- TASK DETAILS
Transcribe verbatim the records from the line containing "Given: Select the" up to and including the line containing "Click the Leistungsanpassung".

— begin DATASET —

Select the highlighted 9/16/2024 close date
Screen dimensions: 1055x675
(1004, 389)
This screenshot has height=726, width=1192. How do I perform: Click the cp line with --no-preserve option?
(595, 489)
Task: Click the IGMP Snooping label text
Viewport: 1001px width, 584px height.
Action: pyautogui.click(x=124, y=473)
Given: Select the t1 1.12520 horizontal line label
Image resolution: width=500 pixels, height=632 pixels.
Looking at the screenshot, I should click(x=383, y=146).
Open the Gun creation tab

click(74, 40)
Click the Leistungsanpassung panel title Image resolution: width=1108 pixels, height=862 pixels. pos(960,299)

— end DATASET —
— begin DATASET —

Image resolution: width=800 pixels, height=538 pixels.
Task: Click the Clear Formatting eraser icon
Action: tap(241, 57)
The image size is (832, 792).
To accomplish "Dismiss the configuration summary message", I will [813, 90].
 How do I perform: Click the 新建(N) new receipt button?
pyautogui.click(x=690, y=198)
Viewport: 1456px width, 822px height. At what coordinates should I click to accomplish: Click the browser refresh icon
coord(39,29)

— end DATASET —
— begin DATASET —

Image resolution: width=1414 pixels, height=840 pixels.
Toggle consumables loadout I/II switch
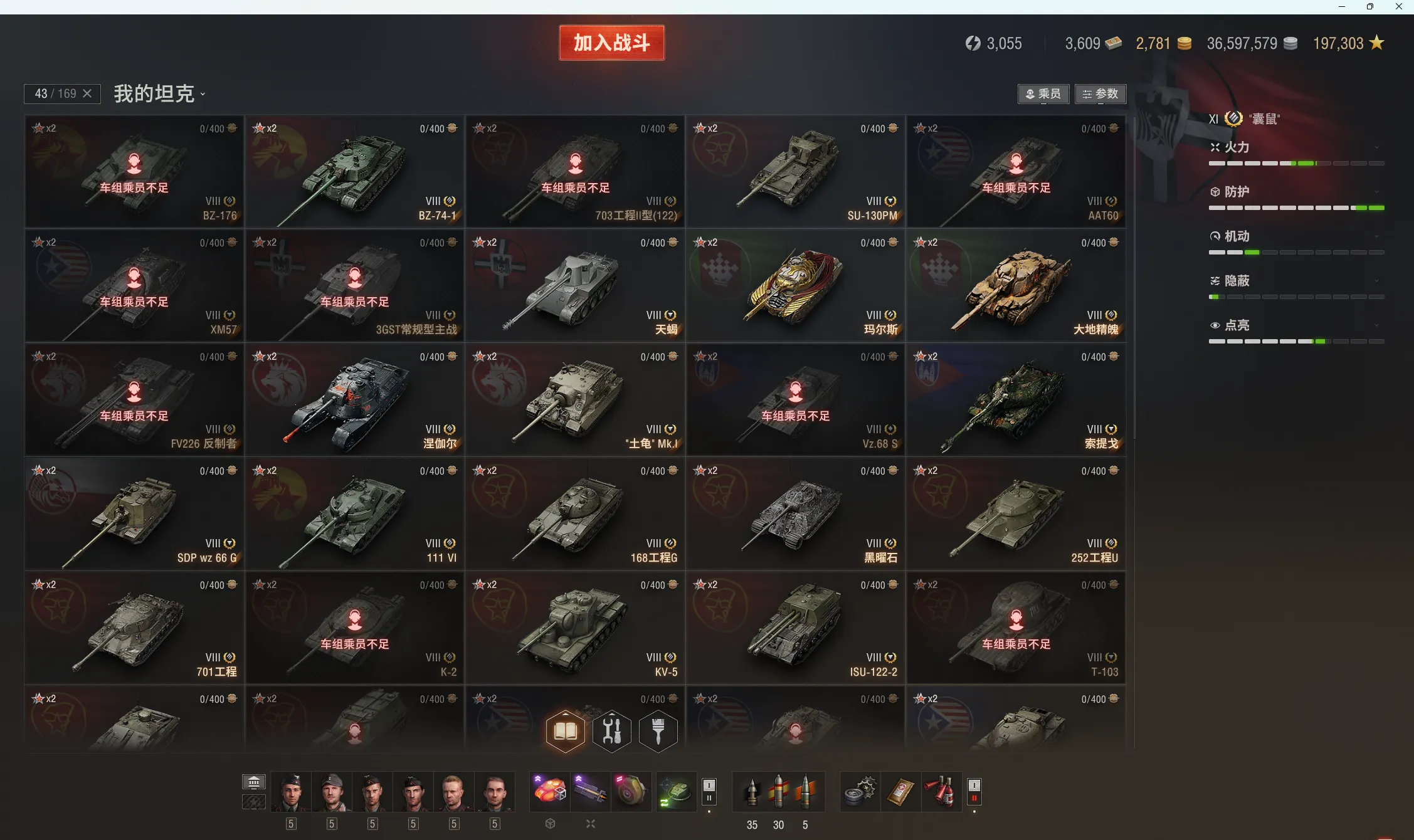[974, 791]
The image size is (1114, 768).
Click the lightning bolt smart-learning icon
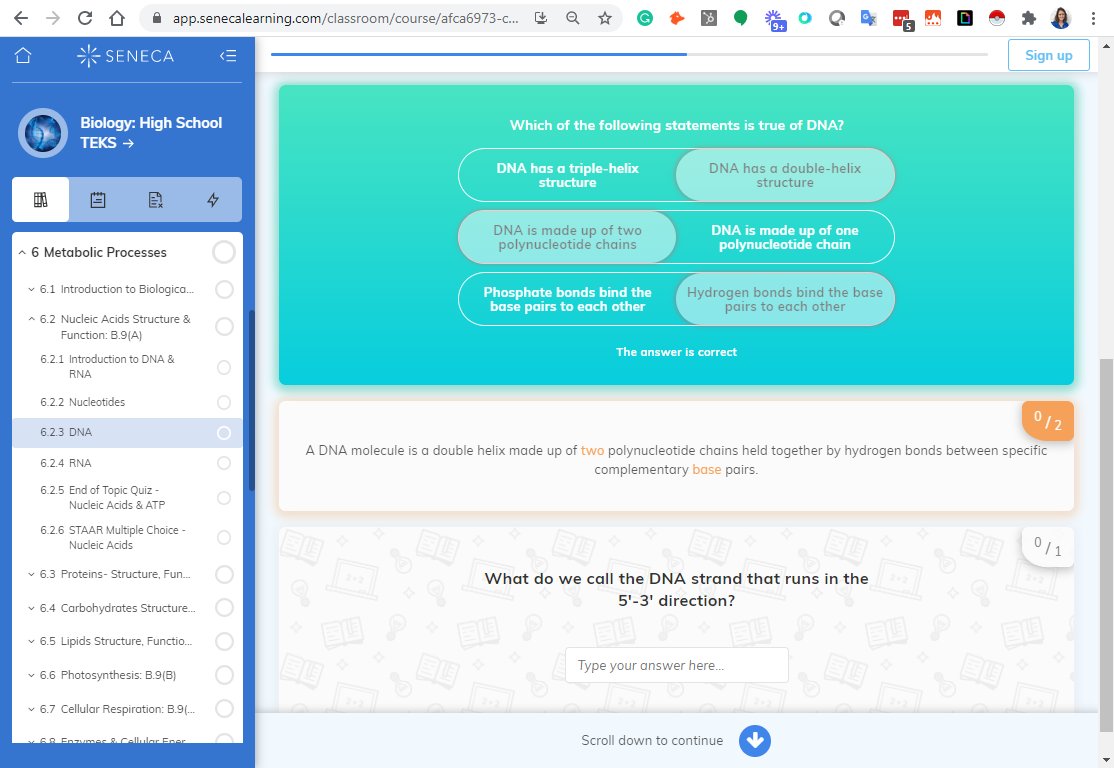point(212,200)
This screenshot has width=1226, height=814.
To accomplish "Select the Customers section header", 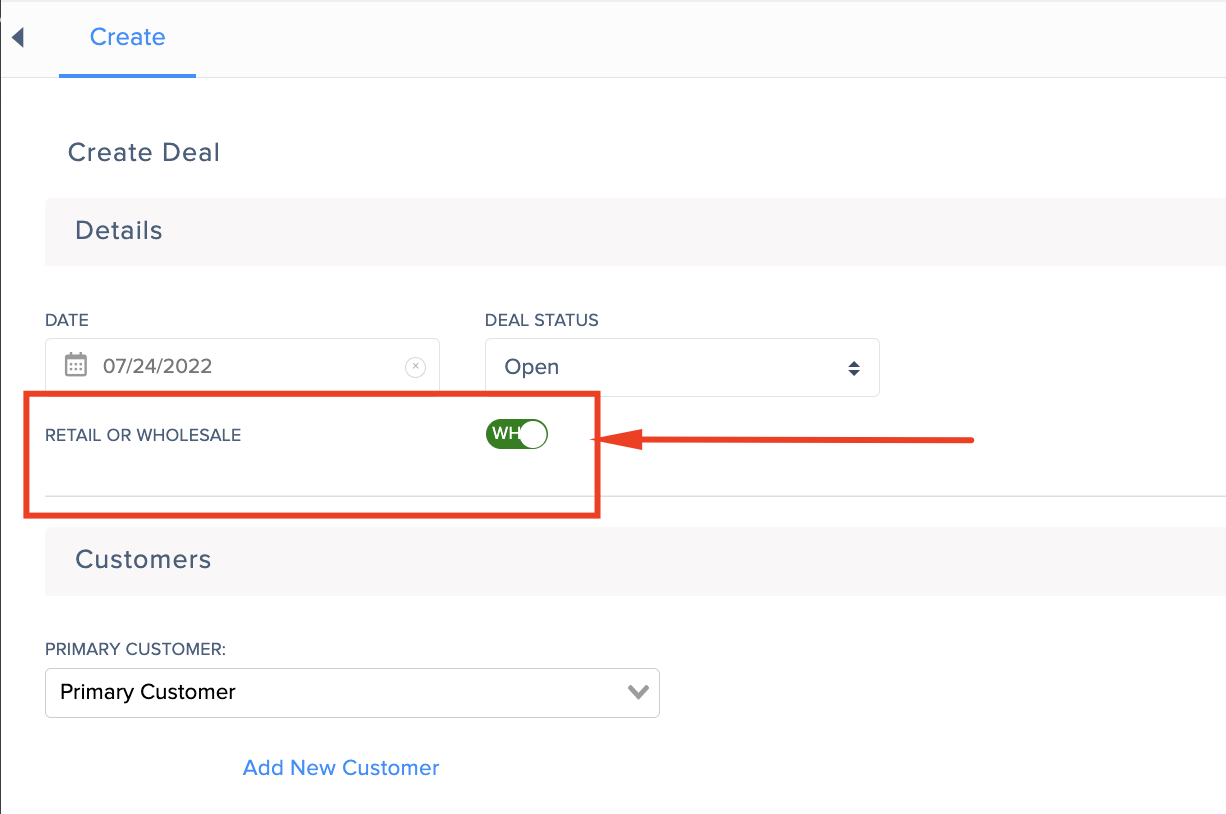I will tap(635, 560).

— end DATASET —

- TASK OUTPUT
Given: Select the t1 1.12520 horizontal line label
Image resolution: width=500 pixels, height=632 pixels.
Looking at the screenshot, I should click(x=383, y=146).
Open the Gun creation tab

click(74, 40)
Click the Leistungsanpassung panel title Image resolution: width=1108 pixels, height=862 pixels. pos(960,299)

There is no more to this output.